• _What you have to do_: Write the data below out again, exactly as each line reads.

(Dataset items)
· · · ·

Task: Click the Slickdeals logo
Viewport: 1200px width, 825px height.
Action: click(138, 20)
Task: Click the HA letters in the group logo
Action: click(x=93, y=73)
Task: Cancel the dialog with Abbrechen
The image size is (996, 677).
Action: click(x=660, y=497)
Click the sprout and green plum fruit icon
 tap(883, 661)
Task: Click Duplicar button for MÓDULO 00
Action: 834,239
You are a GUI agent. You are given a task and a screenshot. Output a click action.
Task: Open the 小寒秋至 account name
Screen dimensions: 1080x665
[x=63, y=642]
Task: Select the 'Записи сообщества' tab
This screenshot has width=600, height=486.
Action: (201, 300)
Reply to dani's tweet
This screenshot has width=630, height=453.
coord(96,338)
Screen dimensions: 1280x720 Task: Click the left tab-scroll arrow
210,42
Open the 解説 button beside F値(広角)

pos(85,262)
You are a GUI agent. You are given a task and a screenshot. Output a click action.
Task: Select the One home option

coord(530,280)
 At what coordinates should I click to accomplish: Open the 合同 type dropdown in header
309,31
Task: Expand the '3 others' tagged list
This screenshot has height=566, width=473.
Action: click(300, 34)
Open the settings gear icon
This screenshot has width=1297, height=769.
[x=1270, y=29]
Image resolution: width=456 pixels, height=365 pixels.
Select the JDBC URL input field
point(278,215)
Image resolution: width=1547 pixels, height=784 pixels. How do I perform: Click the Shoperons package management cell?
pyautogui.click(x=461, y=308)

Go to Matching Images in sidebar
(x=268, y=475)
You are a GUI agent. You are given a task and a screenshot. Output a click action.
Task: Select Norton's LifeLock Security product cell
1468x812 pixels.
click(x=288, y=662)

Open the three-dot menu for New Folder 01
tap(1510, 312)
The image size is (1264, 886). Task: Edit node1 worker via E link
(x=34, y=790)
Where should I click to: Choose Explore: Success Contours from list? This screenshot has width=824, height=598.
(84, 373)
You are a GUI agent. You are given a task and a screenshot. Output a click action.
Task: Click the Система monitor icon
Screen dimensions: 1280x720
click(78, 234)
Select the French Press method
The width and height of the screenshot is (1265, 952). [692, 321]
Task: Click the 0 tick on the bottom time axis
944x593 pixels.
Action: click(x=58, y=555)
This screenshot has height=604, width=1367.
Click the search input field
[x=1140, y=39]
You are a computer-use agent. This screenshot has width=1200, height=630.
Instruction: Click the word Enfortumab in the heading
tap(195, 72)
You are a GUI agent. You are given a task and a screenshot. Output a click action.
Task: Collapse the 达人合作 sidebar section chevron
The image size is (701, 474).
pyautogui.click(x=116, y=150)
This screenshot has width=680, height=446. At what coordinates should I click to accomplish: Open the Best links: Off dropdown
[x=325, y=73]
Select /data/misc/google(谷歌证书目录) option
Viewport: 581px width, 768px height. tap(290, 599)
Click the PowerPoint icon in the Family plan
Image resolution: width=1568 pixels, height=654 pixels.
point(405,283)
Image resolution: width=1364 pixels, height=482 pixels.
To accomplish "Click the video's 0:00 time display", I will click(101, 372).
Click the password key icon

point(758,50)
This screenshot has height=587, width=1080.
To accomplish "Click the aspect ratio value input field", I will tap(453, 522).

· · · ·

• _Result_:
Task: Click the Slickdeals logo
Viewport: 1200px width, 825px height.
Action: click(138, 20)
Task: Click the HA letters in the group logo
Action: click(x=93, y=73)
Task: Cancel the dialog with Abbrechen
The image size is (996, 677).
Action: click(x=660, y=497)
Click the sprout and green plum fruit icon
 tap(883, 661)
Task: Click Duplicar button for MÓDULO 00
Action: 834,239
You are a GUI agent. You are given a task and a screenshot. Output a click action.
Task: Open the 小寒秋至 account name
Screen dimensions: 1080x665
[x=63, y=642]
Task: Select the 'Записи сообщества' tab
This screenshot has width=600, height=486.
Action: (201, 300)
Reply to dani's tweet
This screenshot has width=630, height=453.
coord(96,338)
Screen dimensions: 1280x720 Task: Click the left tab-scroll arrow
210,42
Open the 解説 button beside F値(広角)

pos(85,262)
You are a GUI agent. You are given a task and a screenshot. Output a click action.
Task: Select the One home option

coord(530,280)
 At what coordinates should I click to accomplish: Open the 合同 type dropdown in header
309,31
Task: Expand the '3 others' tagged list
This screenshot has height=566, width=473.
Action: click(300, 34)
Open the settings gear icon
This screenshot has width=1297, height=769.
[x=1270, y=29]
Image resolution: width=456 pixels, height=365 pixels.
Select the JDBC URL input field
point(278,215)
Image resolution: width=1547 pixels, height=784 pixels. How do I perform: Click the Shoperons package management cell?
pyautogui.click(x=461, y=308)

Go to Matching Images in sidebar
(x=268, y=475)
You are a GUI agent. You are given a task and a screenshot. Output a click action.
Task: Select Norton's LifeLock Security product cell
1468x812 pixels.
click(x=288, y=662)

Open the three-dot menu for New Folder 01
tap(1510, 312)
The image size is (1264, 886). Task: Edit node1 worker via E link
(x=34, y=790)
Where should I click to: Choose Explore: Success Contours from list? This screenshot has width=824, height=598.
(84, 373)
You are a GUI agent. You are given a task and a screenshot. Output a click action.
Task: Click the Система monitor icon
Screen dimensions: 1280x720
click(78, 234)
Select the French Press method
The width and height of the screenshot is (1265, 952). [692, 321]
Task: Click the 0 tick on the bottom time axis
944x593 pixels.
Action: click(x=58, y=555)
This screenshot has height=604, width=1367.
Click the search input field
[x=1140, y=39]
You are a computer-use agent. This screenshot has width=1200, height=630.
Instruction: Click the word Enfortumab in the heading
tap(195, 72)
You are a GUI agent. You are given a task and a screenshot. Output a click action.
Task: Collapse the 达人合作 sidebar section chevron
The image size is (701, 474).
pyautogui.click(x=116, y=150)
This screenshot has width=680, height=446. At what coordinates should I click to accomplish: Open the Best links: Off dropdown
[x=325, y=73]
Select /data/misc/google(谷歌证书目录) option
Viewport: 581px width, 768px height. tap(290, 599)
Click the PowerPoint icon in the Family plan
Image resolution: width=1568 pixels, height=654 pixels.
point(405,283)
Image resolution: width=1364 pixels, height=482 pixels.
To accomplish "Click the video's 0:00 time display", I will click(101, 372).
Click the password key icon

point(758,50)
This screenshot has height=587, width=1080.
To accomplish "Click the aspect ratio value input field", I will tap(453, 522).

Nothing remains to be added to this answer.